Text Embedder¶

The Task¶

This task consists of creating a Sentence Embedding. That is, a vector of sentence representations which can be used for a downstream task. The TextEmbedder implementation relies on components from sentence-transformers.

Example¶

Let’s look at an example of generating sentence embeddings.

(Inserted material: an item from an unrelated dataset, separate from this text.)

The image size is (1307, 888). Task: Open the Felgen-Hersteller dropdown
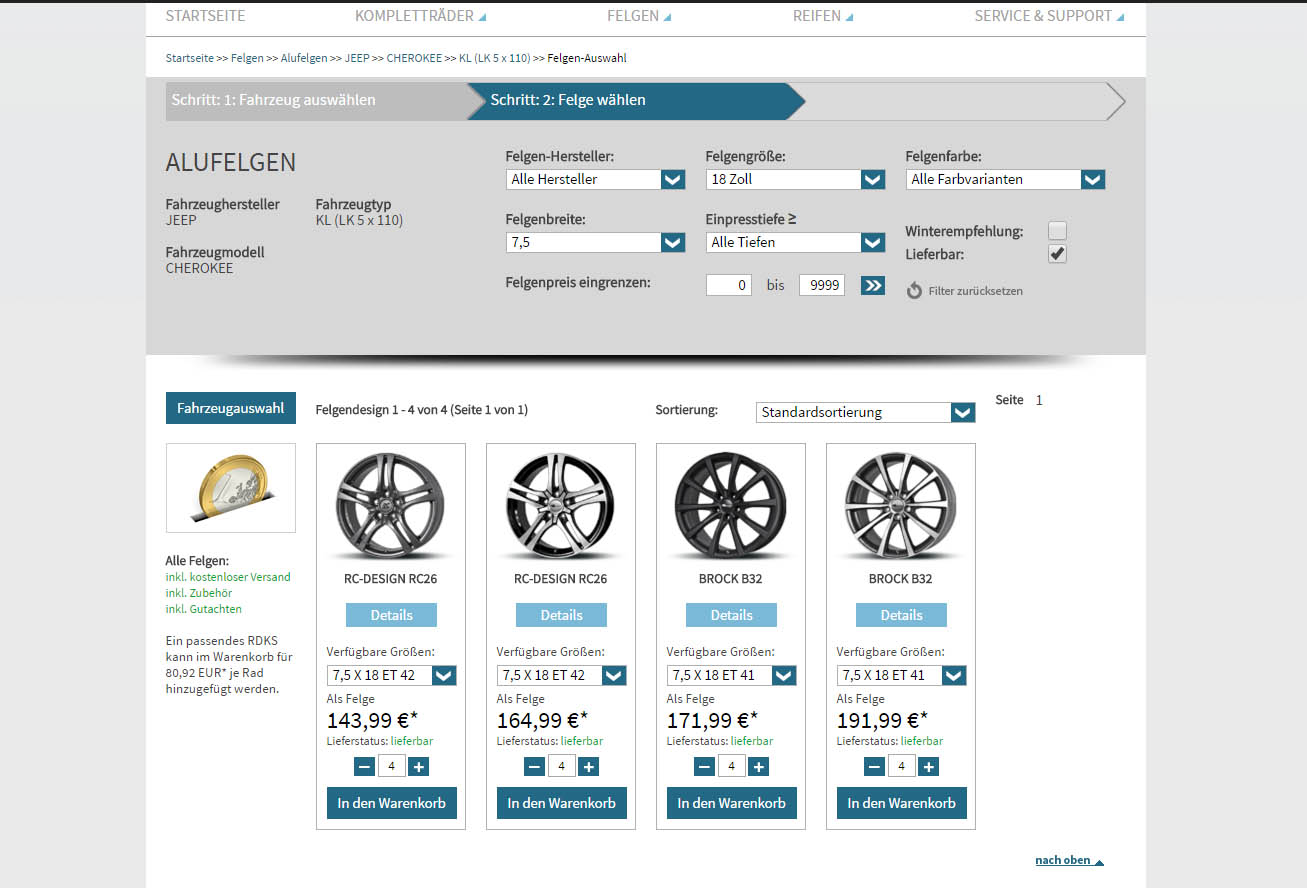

We start by loading some sentences for prediction with the TextClassificationData class. Next, we create our TextEmbedder with a pretrained backbone from the HuggingFace hub. Finally, we create a Trainer and generate sentence embeddings. Here’s the full example:

import torch

import flash
from flash.text import TextClassificationData, TextEmbedder

# 1. Create the DataModule
datamodule = TextClassificationData.from_lists(
    predict_data=[
        "Turgid dialogue, feeble characterization - Harvey Keitel a judge?.",
        "The worst movie in the history of cinema.",
        "I come from Bulgaria where it 's almost impossible to have a tornado.",
    ],
    batch_size=4,
)

# 2. Load a previously trained TextEmbedder
model = TextEmbedder(backbone="sentence-transformers/all-MiniLM-L6-v2")

# 3. Generate embeddings for the first 3 graphs
trainer = flash.Trainer(gpus=torch.cuda.device_count())
predictions = trainer.predict(model, datamodule=datamodule)
print(predictions)

To learn how to view the available backbones / heads for this task, see Backbones and Heads.